药物对胆红素代谢酶UGT1A1的抑制是引发胆红素代谢障碍和药药相互作用的一个重要原因。部分中草药可通过抑制UGT1A1引发高胆红素血症、肝功能异常及草药-药物相互作用等安全隐患，业界迫切需要构建适于中药等复杂研究对象的UGT1A1抑制剂的高效筛选与精准评价体系。本项目拟在前期工作基础上，借助自主研发的UGT1A1特异性荧光探针底物构建适于复杂生物体系的UGT1A1抑制剂筛选与评价方法，实现从组织制备物→活细胞→活体的多层次系统筛选和精准评价；同时采用中药化学指纹谱和抑制效应谱相结合的策略，构建谱效结合导向下的天然UGT1A1抑制剂的发现与评价体系，并将其用于中药对UGT1A1抑制作用的规模化筛选、天然UGT1A1抑制剂的高效发现及抑制作用的精细表征等研究。该项目有望从技术和理论两个层面提升我国中草药-药物相互作用研究的整体水平，同时为中药方剂的去粗取精及临床合理用药提供科学依据和研究示范。

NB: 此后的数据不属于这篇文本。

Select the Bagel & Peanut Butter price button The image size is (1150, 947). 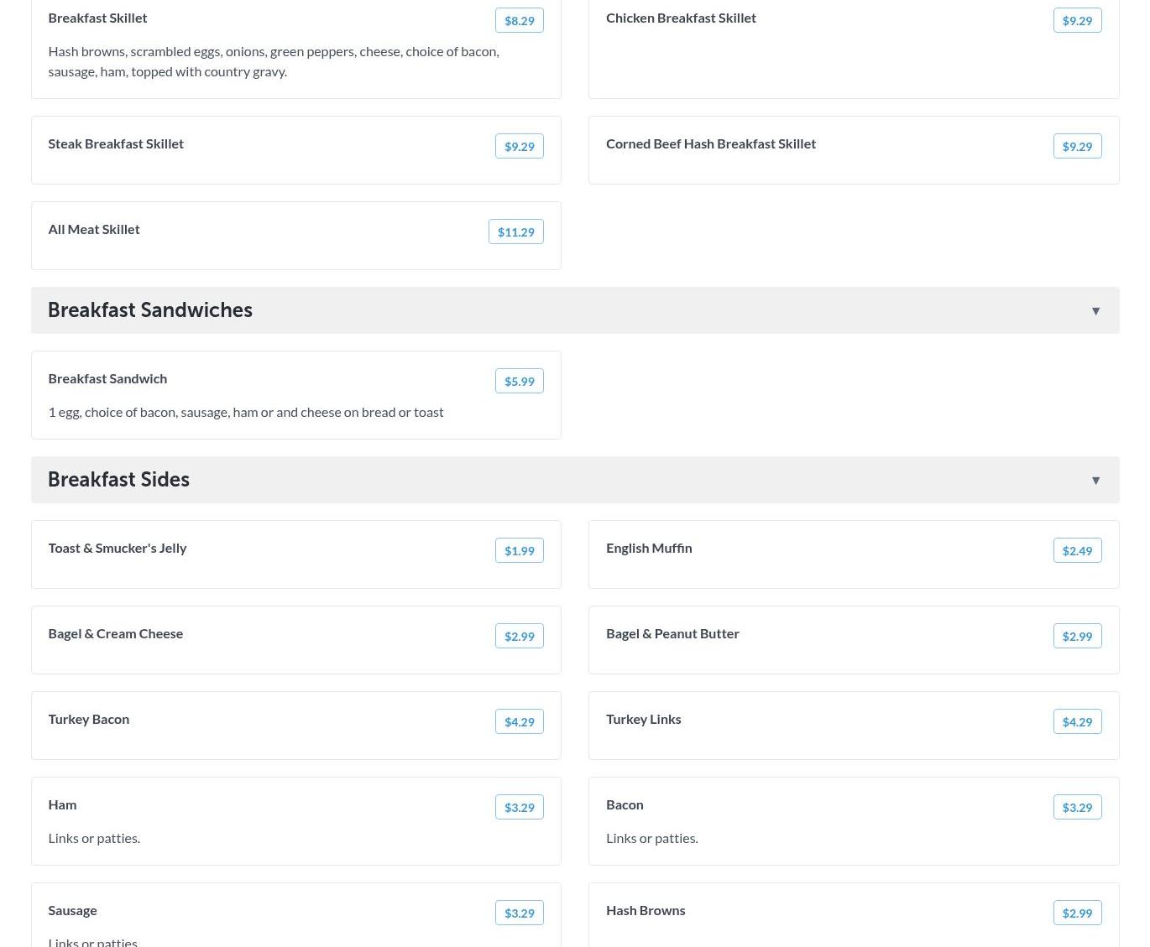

项目背景：抑制UGT1A1是引发胆红素代谢障碍和药物相互作用的一个重要原因，但长期以来，业界一直缺少高效精准评价中草药对UGT1A1抑制作用的方法和风险预警体系。.主要研究内容：.1）.UGT1A1特异性荧光探针底物NHPN的设计研发.2）.适于复杂生物体系UGT1A1抑制剂高效筛选与评价方法的构建.3）.中药提取物/成分对UGT1A1抑制作用的规模化筛选.4）.谱效结合导向下发现天然UGT1A1抑制剂.5）.天然UGT1A1抑制剂的抑制机制研究和引发药物相互作用的风险预警.重要结果及关键数据：.1）设计研发了属性优良的UGT1A1荧光探针底物NHPN，实现了复杂生物体系（包括组织制备物、活细胞、活体）中UGT1A1活性的实时动态检测和精准分析，为UGT1A1相关的基础和应用研究提供了工具分子。.2）基于LC-FD构建了适于复杂生物体系的UGT1A1酶活检测新方法，其对UGT1A1的检测限达0.16 μg/mL。该方法被成功用于活细胞/活组织及组织制备物中UGT1A1的活性检测及UGT1A1抑制剂/诱导剂的高通量筛选。.3）完成了百余种中药提取物对UGT1A1抑制作用的规模化筛选。采用谱效结合的策略，揭示了银杏叶提取物、双黄连注射液、麦冬等中药抑制UGT1A1的效应物质和作用机制，并对其引发药物相互作用的风险进行了评估。.4）开展了百余种天然产物对UGT1A1酶的抑制作用和诱导作用研究，细致总结了黄酮类化合物-UGT1A1抑制的构效关系；发现部分黄酮类化合物还可显著诱导UGT1A1并揭示了其诱导机制。.5）设计研发了UGT酶广谱荧光底物4-HN-335，借助该广谱底物构建了基于微孔板酶标仪的荧光检测方法，可同步筛选和评价药物对十种人源UGT酶的抑制作用。.6）发表论文56篇，其中SCI论文54篇；申报国家发明专利2项。.科学意义：.1）通过研发属性优良的UGT1A1特异性荧光底物NHPN，实现了复杂生物体系中UGT1A1活性的高效检测和实时精准分析，为UGT1A1相关药理和毒理学研究提供了强有力的工具。.2）构建了谱效结合导向下的天然UGT1A1抑制剂的发现与评价体系，并用于中药对UGT1A1抑制作用的规模化筛选、天然UGT1A1抑制剂的高效发现及抑制作用的精细表征等。相关研究为UGT1A1介导的中药-药物相互作用提供了关键技术和研究示范。